On 8 November 2021, Lady Louise Windsor will turn 18. The elder child of Prince Edward, the Earl of Wessex, and his wife, Sophie, much of the conversation around her milestone birthday is about her styling.
Louise is known formally as Lady Louise Windsor, as the daughter of an earl would be styled. However, as the grandchild of the sovereign in a male line, she has been entitled since birth to use the “Her Royal Highness” style. In a statement shared shortly after her birth, The Queen, along with the Wessexes, stated that Louise would be styled as an earl’s daughter rather than HRH.
In a 2020 interview with The Times, Louise’s mother said, “We try to bring them up with the understanding they are very likely to have to work for a living. Hence we made the decision not to use HRH titles. They have them and can decide to use them from 18, but I think it’s highly unlikely.”
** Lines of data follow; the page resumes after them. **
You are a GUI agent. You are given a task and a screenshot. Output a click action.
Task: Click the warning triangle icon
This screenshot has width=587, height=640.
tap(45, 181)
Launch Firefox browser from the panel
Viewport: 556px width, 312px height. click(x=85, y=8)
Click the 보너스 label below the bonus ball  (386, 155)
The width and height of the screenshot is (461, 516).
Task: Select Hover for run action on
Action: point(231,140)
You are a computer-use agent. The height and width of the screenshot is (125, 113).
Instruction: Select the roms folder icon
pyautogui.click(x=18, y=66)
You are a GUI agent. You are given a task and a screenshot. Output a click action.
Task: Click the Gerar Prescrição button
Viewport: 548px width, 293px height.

The 1917 Letters Patent (issued by George V) clearly defines who can and who cannot use the HRH style. It was specifically designed to limit the number of people who can use the royal highness designation. However, it does not address those who are entitled to use the styling but choose not to – there is no clause that precludes someone legally entitled to use the HRH style if they decide to not use it.
Sophie’s statement clearly shows that the option for Louise to use the HRH style is there. The Wessexes are known for being incredibly close to Her Majesty, and it seems unlikely that Sophie would make such a strong statement in a public interview if The Queen disagreed. While royal squabbles and family fights emerge from different branches of the Royal Family, there are rarely any issues raised between The Queen and the Wessexes. And this would be an especially odd time to publicly force an issue (if it exists), when The Queen’s health is in question and she is still mourning the death of her husband.
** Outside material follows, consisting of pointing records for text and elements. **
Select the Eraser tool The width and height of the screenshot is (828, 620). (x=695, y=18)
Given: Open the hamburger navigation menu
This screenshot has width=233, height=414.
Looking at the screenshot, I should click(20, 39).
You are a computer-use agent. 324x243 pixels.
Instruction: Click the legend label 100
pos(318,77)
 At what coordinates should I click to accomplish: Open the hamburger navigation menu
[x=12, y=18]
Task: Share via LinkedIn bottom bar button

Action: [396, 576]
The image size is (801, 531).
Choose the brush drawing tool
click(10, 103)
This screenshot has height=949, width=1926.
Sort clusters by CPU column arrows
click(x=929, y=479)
Louise is royal by birth, whether or not she goes by HRH. If The Queen had issued a new Letters Patent for Louise (and presumably her brother), that would be a separate issue, but she has not. Her HRH style has not formally been removed – a press release on its own does not constitute that.
Heraldica.org has argued: “The sovereign’s will and pleasure is all that matters, and she can change styles and titles as she pleases … How that pleasure is publicised, by letters patent, warrant, press release or verbal declaration, is immaterial.” However, that is also not clearly defined. The Queen has issued Letters Patent multiple times in her reign, most recently in 1996 and 2012 – when she wants to issue them, she does. She is making that distinction herself, and press releases and Letters Patent should not be conflated.
Whether or not she will actually begin to use the HRH title is another looming question. Lady Louise was widely praised for her part in the 2021 BBC interview with the Royal Family on Prince Philip and his legacy. It was this interview, coupled with the declining number of working royals, that has prompted people to seriously ask if she will take on the HRH.
From what we have seen in the interview and heard from her parents, much like The Queen, Louise does seem to be quieter and happier to spend her time in the country. Given this and the fact that the Prince of Wales has a fairly serious plan to slim down the monarchy, it seems unlikely that she will now use the HRH title.